The Fiction of Disinterested Administrative Governments
Today I was sent an article by a friend asking for my response. It is titled “The Birth of the Administrative State: Where It Came From and What It Means for Limited Government” written by Ronald J. Pestritto, Associate Professor at Hillsdale College. It shows how understanding the Federalist Papers can lay bare many common errors and misconceptions about government in our culture and political parties today. I encourage you to read this article, and you will find my response to my friend Alan below.
Dear Alan,
This is an excellent article. It makes many of the main points that I have been making on this blog, and sheds light on the actions of some particular individuals like Woodrow Wilson, Dewey, and Goodnow who, like Obama, were academics sheltered in the cocoon of their ivory towers and failed to display any real understanding of human nature, incentive, and the production of goods. I think this sentence pointed out the main mistake of the progressives:
The strong Progressive belief in the enlightenment and disinterestedness of administrators stands as an instructive contrast to the permanent self-interestedness that the Framers of the U.S. Constitution saw in human nature.
The disinterestedness of administrators is a total fiction. The founders understood human nature. The progressives are either naïve, or they criticize the Founder’s ideas to fulfill their own dictatorial ambitions. The view they promote is a naïve faith in bureaucracy as a savior, a false God if you will. They worship at its altar, or at least demand the citizens should worship it. Since they see themselves in charge of it, it becomes a way for them to exalt themselves above other people, as the high priests of this false god. It is the modern version of hubris and dictatorial power under the name of something that sounds benign-the administrative state.

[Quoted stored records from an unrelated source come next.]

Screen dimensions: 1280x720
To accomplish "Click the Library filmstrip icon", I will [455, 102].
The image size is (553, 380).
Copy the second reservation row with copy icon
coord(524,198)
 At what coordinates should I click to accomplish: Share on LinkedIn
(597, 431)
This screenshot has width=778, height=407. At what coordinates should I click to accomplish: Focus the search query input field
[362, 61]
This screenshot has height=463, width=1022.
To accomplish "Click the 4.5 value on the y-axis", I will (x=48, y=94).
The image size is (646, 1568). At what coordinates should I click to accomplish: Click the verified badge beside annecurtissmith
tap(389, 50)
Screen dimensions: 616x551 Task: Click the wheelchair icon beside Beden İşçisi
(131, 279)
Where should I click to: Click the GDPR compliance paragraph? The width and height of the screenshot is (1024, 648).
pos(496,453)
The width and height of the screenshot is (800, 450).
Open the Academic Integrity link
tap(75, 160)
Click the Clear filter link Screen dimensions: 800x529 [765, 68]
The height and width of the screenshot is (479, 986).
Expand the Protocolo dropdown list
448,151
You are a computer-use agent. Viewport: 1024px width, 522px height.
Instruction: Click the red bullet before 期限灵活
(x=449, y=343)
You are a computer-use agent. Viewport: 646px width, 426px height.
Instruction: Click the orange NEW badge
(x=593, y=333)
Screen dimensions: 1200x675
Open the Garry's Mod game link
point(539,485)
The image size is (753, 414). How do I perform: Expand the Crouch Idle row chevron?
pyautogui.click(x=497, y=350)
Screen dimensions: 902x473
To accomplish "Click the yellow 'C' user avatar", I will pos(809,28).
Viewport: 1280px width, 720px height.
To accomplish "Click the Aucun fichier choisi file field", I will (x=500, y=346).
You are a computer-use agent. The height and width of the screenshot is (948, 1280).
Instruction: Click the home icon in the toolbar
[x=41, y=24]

However, we must understand that there is some truth in the concept of bureaucracy and bureaucratic administration. It can allow for equal justice for larger numbers of citizens if proper checks and balances are in place. The main problem is that administrators have the same human nature as the people they want to regulate, so when administrators both make rules and enforce them there is no check and balance.
Trying to boil down the history of political theory to its essence, I’ll make a couple of points. In The Republic, Plato explained nine reasons why pure democracy doesn’t work. Basically, citizens, as a group or mob, are unable to manage their own in-built conflicts of interest, explaining why one of Plato’s nine reasons is that democracies always go bankrupt.You can see this in the concept of referenda used in California, where voters will always vote for a property tax cut, and will also vote for programs that require expenditures that don’t tax them directly. This is self-interest at work in a democracy, and part of the reason California has such a debt burden.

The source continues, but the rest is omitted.